Attacchi più veloci, più convincenti e più accessibili

Uno dei cambiamenti più rilevanti riguarda la democratizzazione degli strumenti offensivi.

Attività che in passato richiedevano team esperti e mesi di preparazione possono oggi beneficiare di modelli linguistici avanzati capaci di generare script, automatizzare procedure e suggerire tecniche di compromissione. I criminali informatici usano regolarmente Large Language Model per creare malware, automatizzare campagne di social engineering e analizzare grandi quantità di dati sottratti durante le intrusioni.

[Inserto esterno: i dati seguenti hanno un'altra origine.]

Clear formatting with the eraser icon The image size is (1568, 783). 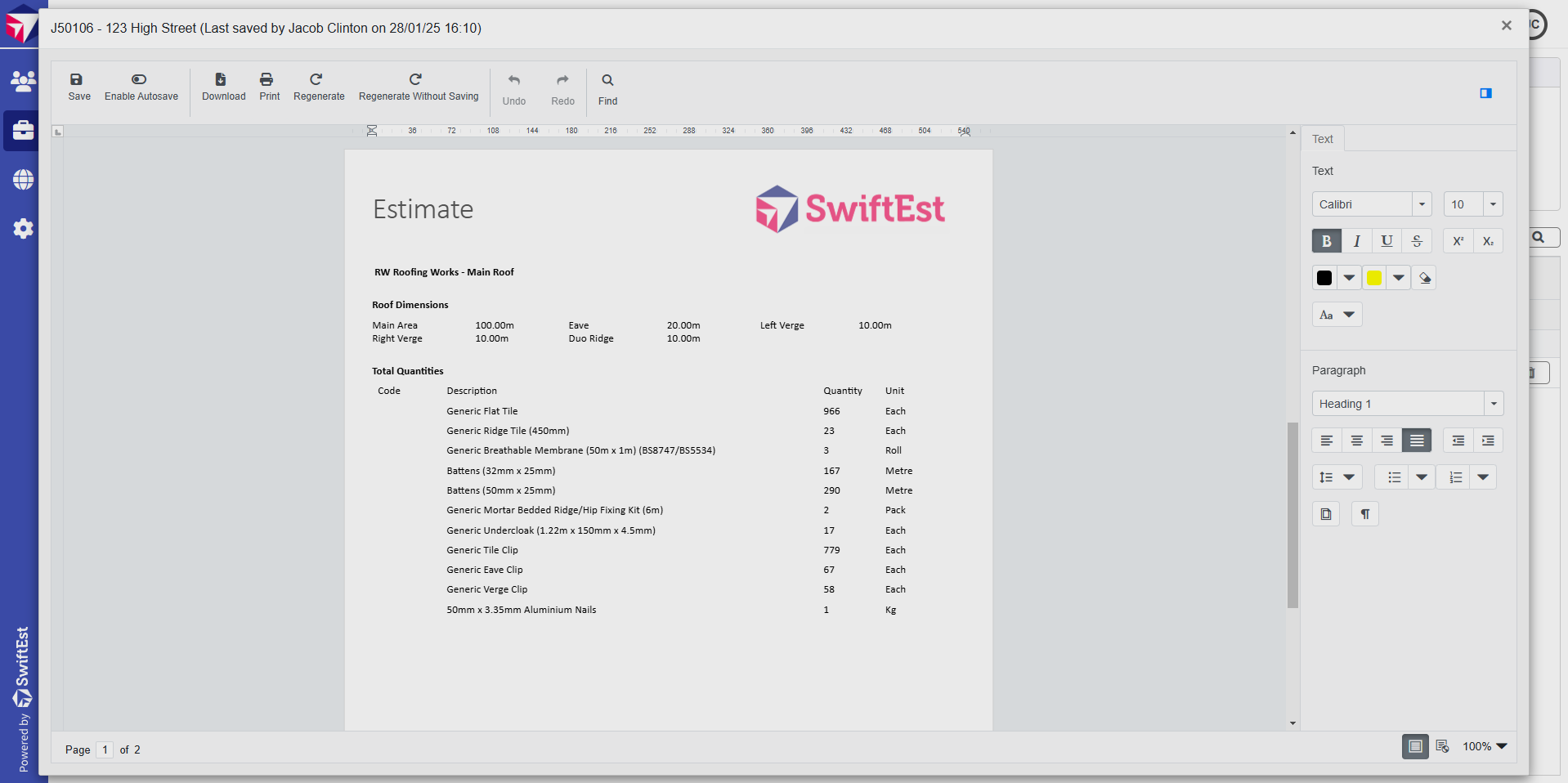(1424, 278)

Sul fronte del phishing, i modelli generativi producono messaggi privi degli errori grammaticali che tradizionalmente aiutavano a identificare una truffa, personalizzando il contenuto sulla base delle informazioni raccolte online. Crescono parallelamente i rischi legati ai deepfake vocali e video: organizzazioni finanziarie e autorità di regolamentazione segnalano un aumento dei tentativi di impersonificazione tramite voci sintetiche, utilizzate per ottenere trasferimenti di denaro o accesso a sistemi aziendali riservati.

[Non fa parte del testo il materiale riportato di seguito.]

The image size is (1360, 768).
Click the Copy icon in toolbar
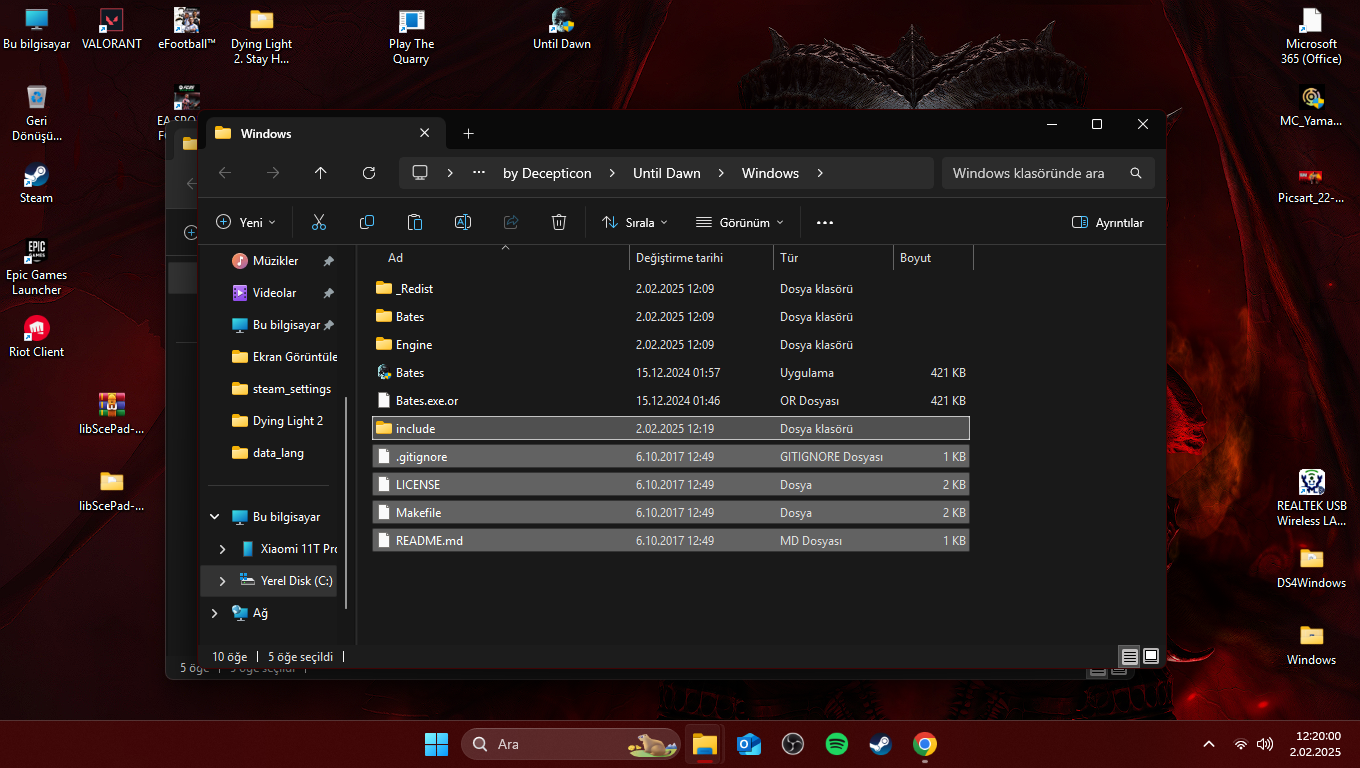(x=367, y=222)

Tra gli sviluppi più preoccupanti emerge la capacità crescente dei modelli AI di individuare difetti software. Google ha documentato uno dei primi casi in cui un gruppo criminale ha sfruttato l’iAI per identificare una vulnerabilità sconosciuta e costruire un exploit funzionante. Il Time To Exploit, ossia l’intervallo tra la scoperta di una falla e il suo utilizzo in attacchi reali, può ormai ridursi a poche decine di ore nei casi più critici, lasciando alle organizzazioni tempi sempre più limitati per applicare le mitigazioni necessarie.

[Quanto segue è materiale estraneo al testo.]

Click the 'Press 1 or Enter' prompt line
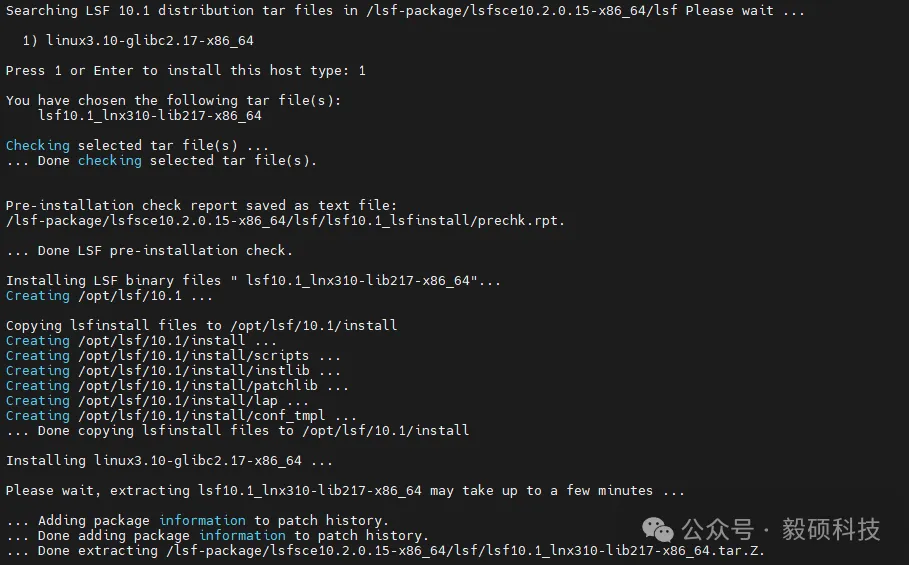[x=185, y=70]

Un esempio concreto è emerso all’inizio del 2026: Amazon Threat Intelligence ha documentato una campagna che ha compromesso oltre 600 dispositivi FortiGate in 55 Paesi, con strumenti sviluppati con il supporto dell’AI per elaborare configurazioni sottratte e accelerare il movimento laterale nelle reti colpite. Alcuni gruppi stanno inoltre sperimentando sistemi agentici capaci di concatenare più attività in autonomia, dalla raccolta di informazioni fino alla preparazione delle fasi successive dell’attacco.

Difese AI contro attacchi AI: una corsa ancora aperta

La stessa tecnologia utilizzata dagli aggressori viene adottata anche dai difensori. Aziende specializzate e agenzie governative stanno sviluppando piattaforme capaci di identificare comportamenti anomali in tempo reale, correlare eventi da fonti differenti e automatizzare le prime fasi della risposta agli incidenti. Nonostante gli investimenti, numerose ricerche mostrano una crescente difficoltà nel mantenere il passo, con molte organizzazioni ancora prive di visibilità adeguata sulle proprie infrastrutture.

Le evidenze raccolte nel report di Anthropic confermano che il rischio non è più teorico. L’AI è già presente nelle operazioni offensive con effetti misurabili sulla velocità degli attacchi e sulla qualità delle campagne di ingegneria sociale. Aggiornamenti più rapidi, autenticazione multifattore, monitoraggio continuo, segmentazione delle reti e formazione contro phishing e deepfake diventano elementi sempre più urgenti. L’AI non ha sostituito le tecniche tradizionali del cybercrime: le ha rese più veloci, più economiche e più difficili da individuare.